- [To do]
Take the data that sits below and write it out again exactly.

- [Given data]
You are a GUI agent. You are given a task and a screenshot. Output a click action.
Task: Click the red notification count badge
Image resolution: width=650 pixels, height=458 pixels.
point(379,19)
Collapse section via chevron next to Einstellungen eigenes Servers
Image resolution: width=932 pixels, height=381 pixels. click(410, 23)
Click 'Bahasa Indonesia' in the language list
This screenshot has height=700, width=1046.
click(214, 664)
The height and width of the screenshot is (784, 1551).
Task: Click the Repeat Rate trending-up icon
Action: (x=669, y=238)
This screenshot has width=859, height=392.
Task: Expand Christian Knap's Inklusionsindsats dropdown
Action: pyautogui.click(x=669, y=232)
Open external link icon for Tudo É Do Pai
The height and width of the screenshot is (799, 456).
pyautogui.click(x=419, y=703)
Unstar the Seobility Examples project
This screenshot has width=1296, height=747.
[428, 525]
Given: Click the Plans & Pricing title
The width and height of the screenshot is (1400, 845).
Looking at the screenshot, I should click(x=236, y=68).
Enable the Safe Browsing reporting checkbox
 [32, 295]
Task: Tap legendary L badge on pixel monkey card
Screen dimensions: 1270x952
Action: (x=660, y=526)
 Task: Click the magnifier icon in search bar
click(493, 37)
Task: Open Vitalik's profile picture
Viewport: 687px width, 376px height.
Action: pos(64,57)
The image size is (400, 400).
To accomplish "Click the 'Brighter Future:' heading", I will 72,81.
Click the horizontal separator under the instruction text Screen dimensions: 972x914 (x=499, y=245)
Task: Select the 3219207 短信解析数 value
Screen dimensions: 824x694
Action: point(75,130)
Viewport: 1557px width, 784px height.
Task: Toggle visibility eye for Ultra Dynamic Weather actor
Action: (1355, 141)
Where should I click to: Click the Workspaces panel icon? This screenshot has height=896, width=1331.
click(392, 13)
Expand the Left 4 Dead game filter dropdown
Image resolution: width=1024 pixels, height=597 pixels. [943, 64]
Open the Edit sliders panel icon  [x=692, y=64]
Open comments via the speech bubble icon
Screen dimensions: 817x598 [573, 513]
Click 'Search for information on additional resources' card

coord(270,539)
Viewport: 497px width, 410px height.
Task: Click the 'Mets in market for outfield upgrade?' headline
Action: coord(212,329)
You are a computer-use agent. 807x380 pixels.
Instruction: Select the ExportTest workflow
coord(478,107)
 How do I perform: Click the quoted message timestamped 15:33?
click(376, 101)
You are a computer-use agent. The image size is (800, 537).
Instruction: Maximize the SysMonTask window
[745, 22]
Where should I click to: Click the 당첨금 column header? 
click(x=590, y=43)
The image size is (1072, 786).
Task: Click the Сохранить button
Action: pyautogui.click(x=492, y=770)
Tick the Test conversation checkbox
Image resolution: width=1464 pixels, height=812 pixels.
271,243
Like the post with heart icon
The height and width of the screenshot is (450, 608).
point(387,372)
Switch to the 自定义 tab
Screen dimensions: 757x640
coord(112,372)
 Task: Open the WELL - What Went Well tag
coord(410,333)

- [The completed task]
You are a GUI agent. You are given a task and a screenshot. Output a click action.
Task: Click the red notification count badge
Image resolution: width=650 pixels, height=458 pixels.
point(379,19)
Collapse section via chevron next to Einstellungen eigenes Servers
Image resolution: width=932 pixels, height=381 pixels. click(410, 23)
Click 'Bahasa Indonesia' in the language list
This screenshot has height=700, width=1046.
click(214, 664)
The height and width of the screenshot is (784, 1551).
Task: Click the Repeat Rate trending-up icon
Action: (x=669, y=238)
This screenshot has width=859, height=392.
Task: Expand Christian Knap's Inklusionsindsats dropdown
Action: pyautogui.click(x=669, y=232)
Open external link icon for Tudo É Do Pai
The height and width of the screenshot is (799, 456).
pyautogui.click(x=419, y=703)
Unstar the Seobility Examples project
This screenshot has width=1296, height=747.
[428, 525]
Given: Click the Plans & Pricing title
The width and height of the screenshot is (1400, 845).
Looking at the screenshot, I should click(x=236, y=68).
Enable the Safe Browsing reporting checkbox
 [32, 295]
Task: Tap legendary L badge on pixel monkey card
Screen dimensions: 1270x952
Action: (x=660, y=526)
 Task: Click the magnifier icon in search bar
click(493, 37)
Task: Open Vitalik's profile picture
Viewport: 687px width, 376px height.
Action: pos(64,57)
The image size is (400, 400).
To accomplish "Click the 'Brighter Future:' heading", I will 72,81.
Click the horizontal separator under the instruction text Screen dimensions: 972x914 (x=499, y=245)
Task: Select the 3219207 短信解析数 value
Screen dimensions: 824x694
Action: point(75,130)
Viewport: 1557px width, 784px height.
Task: Toggle visibility eye for Ultra Dynamic Weather actor
Action: (1355, 141)
Where should I click to: Click the Workspaces panel icon? This screenshot has height=896, width=1331.
click(392, 13)
Expand the Left 4 Dead game filter dropdown
Image resolution: width=1024 pixels, height=597 pixels. [943, 64]
Open the Edit sliders panel icon  [x=692, y=64]
Open comments via the speech bubble icon
Screen dimensions: 817x598 [573, 513]
Click 'Search for information on additional resources' card

coord(270,539)
Viewport: 497px width, 410px height.
Task: Click the 'Mets in market for outfield upgrade?' headline
Action: coord(212,329)
You are a computer-use agent. 807x380 pixels.
Instruction: Select the ExportTest workflow
coord(478,107)
 How do I perform: Click the quoted message timestamped 15:33?
click(376, 101)
You are a computer-use agent. The image size is (800, 537).
Instruction: Maximize the SysMonTask window
[745, 22]
Where should I click to: Click the 당첨금 column header? 
click(x=590, y=43)
The image size is (1072, 786).
Task: Click the Сохранить button
Action: pyautogui.click(x=492, y=770)
Tick the Test conversation checkbox
Image resolution: width=1464 pixels, height=812 pixels.
271,243
Like the post with heart icon
The height and width of the screenshot is (450, 608).
point(387,372)
Switch to the 自定义 tab
Screen dimensions: 757x640
coord(112,372)
 Task: Open the WELL - What Went Well tag
coord(410,333)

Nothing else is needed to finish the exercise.